The emotional wound was opened again this month when Rapraeger received a sentence that Bailey saw as a slap on the wrist.
"I feel like we were thrown under the bus, and there will be an election day," Bailey said, explaining that she plans to organize an effort to get Houston Judicial Circuit District Attorney George Hartwig voted out of office.
Hartwig said he understands how Bailey feels and knows some people think Rapraeger got off easy, but he said his office weighed the evidence in the case very carefully and concluded the plea was a fair outcome. Even though Rapraeger did make statements and admissions to police, they were too general to prove specific instances of wrongdoing, he said.
"Given the entirety of the case and the issues that were there, I really feel like we did the best we could do to get a measure of justice for these women," he said, adding that it would have been even more disappointing if the case had gone to trial and she'd been found not guilty and walked out of there with no penalty.
For her part, Holmes, 49, has tried to move on, and testifying at Rapraeger's sentencing helped with that.
"I wanted her to know I'm a person, not just a name on a paper," she said.
But she's still angry because lingering effects from her chemotherapy and radiation — treatments she said her doctors told her might not have been necessary if the cancer had been caught by the original mammogram — have kept her from returning to work as a high school janitor.
Like Bailey, she thought Rapraeger's sentence was too light, and she was disappointed that Rapraeger didn't speak in court, instead letting her attorney read a statement for her.
"If she had gotten up and at least said, 'I'm sorry for what I did. I'm sorry these women had to go through this,' that, to me, would have meant that she was truly sorry for what we went through," Holmes said.

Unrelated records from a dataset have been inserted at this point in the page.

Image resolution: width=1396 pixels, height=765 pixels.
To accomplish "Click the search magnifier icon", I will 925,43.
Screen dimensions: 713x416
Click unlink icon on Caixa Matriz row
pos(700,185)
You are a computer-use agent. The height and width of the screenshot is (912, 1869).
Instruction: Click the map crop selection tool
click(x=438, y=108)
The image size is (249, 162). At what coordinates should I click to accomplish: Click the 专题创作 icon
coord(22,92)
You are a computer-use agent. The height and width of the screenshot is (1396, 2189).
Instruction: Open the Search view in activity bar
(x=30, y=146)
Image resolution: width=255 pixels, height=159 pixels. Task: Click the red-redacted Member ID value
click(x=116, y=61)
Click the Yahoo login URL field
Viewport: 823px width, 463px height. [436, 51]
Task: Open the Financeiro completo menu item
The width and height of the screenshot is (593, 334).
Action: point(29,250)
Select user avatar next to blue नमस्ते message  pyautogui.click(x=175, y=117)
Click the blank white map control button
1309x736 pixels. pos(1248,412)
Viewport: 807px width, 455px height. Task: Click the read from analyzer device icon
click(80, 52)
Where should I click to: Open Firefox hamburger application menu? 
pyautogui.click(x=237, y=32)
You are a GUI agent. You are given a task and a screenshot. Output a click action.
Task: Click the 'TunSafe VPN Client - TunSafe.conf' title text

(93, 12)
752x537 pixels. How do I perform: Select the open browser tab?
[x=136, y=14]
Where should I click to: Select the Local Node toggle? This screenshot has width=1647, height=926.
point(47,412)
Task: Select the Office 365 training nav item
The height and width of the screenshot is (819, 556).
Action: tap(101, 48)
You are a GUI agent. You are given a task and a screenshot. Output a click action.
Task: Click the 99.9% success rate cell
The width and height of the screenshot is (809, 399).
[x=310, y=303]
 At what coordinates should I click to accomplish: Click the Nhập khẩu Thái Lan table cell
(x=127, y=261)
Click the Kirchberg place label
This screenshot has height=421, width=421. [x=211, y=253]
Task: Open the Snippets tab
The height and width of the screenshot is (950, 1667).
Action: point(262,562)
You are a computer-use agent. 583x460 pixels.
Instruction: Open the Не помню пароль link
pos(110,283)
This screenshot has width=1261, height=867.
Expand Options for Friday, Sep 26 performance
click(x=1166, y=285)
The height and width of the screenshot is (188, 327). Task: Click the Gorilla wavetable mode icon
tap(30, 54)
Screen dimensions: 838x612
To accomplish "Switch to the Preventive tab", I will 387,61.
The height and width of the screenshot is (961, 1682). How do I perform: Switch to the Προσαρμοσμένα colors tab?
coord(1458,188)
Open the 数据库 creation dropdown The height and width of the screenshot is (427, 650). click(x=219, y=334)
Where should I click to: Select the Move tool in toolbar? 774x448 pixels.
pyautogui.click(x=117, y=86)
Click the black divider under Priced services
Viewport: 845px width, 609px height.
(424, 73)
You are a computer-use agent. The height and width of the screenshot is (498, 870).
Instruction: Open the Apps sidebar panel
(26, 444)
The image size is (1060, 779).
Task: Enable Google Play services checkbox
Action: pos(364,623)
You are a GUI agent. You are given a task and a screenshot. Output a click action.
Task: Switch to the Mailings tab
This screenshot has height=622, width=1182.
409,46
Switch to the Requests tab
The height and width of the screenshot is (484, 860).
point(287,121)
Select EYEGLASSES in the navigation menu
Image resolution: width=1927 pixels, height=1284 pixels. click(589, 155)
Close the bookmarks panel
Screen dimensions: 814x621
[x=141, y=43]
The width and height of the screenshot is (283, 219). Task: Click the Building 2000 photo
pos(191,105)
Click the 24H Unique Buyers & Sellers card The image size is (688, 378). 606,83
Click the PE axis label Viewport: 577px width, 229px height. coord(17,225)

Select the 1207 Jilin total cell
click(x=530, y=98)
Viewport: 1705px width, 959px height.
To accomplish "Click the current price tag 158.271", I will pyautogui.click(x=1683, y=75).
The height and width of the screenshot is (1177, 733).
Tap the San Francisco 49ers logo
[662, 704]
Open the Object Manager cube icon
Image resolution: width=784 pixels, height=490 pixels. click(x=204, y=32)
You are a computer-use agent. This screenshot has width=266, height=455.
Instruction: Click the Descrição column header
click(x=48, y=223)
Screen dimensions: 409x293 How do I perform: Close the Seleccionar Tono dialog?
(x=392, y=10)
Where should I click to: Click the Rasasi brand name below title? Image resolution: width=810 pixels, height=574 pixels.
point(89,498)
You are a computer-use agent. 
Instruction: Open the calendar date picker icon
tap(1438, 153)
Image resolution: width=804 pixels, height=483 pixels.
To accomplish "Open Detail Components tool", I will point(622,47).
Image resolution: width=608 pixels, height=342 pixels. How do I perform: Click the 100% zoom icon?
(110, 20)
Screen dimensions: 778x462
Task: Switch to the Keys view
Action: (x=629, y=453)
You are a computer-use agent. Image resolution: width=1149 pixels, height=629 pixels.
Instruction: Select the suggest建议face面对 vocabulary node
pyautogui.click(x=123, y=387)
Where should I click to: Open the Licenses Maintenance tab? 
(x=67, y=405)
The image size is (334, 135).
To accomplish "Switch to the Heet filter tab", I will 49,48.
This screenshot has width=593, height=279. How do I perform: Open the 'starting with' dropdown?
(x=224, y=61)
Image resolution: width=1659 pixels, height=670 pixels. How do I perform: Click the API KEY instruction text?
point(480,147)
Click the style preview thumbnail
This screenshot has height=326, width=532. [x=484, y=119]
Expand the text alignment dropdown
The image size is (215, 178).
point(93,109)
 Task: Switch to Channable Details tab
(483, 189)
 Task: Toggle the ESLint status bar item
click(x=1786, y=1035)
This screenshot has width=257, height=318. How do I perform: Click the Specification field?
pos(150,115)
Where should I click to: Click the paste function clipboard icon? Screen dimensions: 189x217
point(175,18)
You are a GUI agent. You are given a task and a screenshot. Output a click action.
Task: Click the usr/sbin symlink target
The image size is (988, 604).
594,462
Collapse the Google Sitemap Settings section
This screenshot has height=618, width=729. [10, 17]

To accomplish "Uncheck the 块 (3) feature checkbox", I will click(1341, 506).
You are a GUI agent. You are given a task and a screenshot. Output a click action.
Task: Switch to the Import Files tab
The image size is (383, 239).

Mary Brown had a mammogram in August 2009. She was contacted by the hospital in May 2010 and told to come back for another. That one came back positive, and she had a mastectomy to remove her right breast. She considers herself lucky that she apparently had a slow-growing cancer and didn't need to have chemotherapy or radiation.
Brown, a 78-year-old Jehovah's Witness, credits her strong faith in God with helping her get through the ordeal and with helping her forgive Rapraeger.
"I don't have any hard feelings about her. Whatever she did, she brought it on herself," Brown said, though she conceded her relative good fortune might also be coloring her reaction. "Maybe if I had been dying sick from it I would feel different."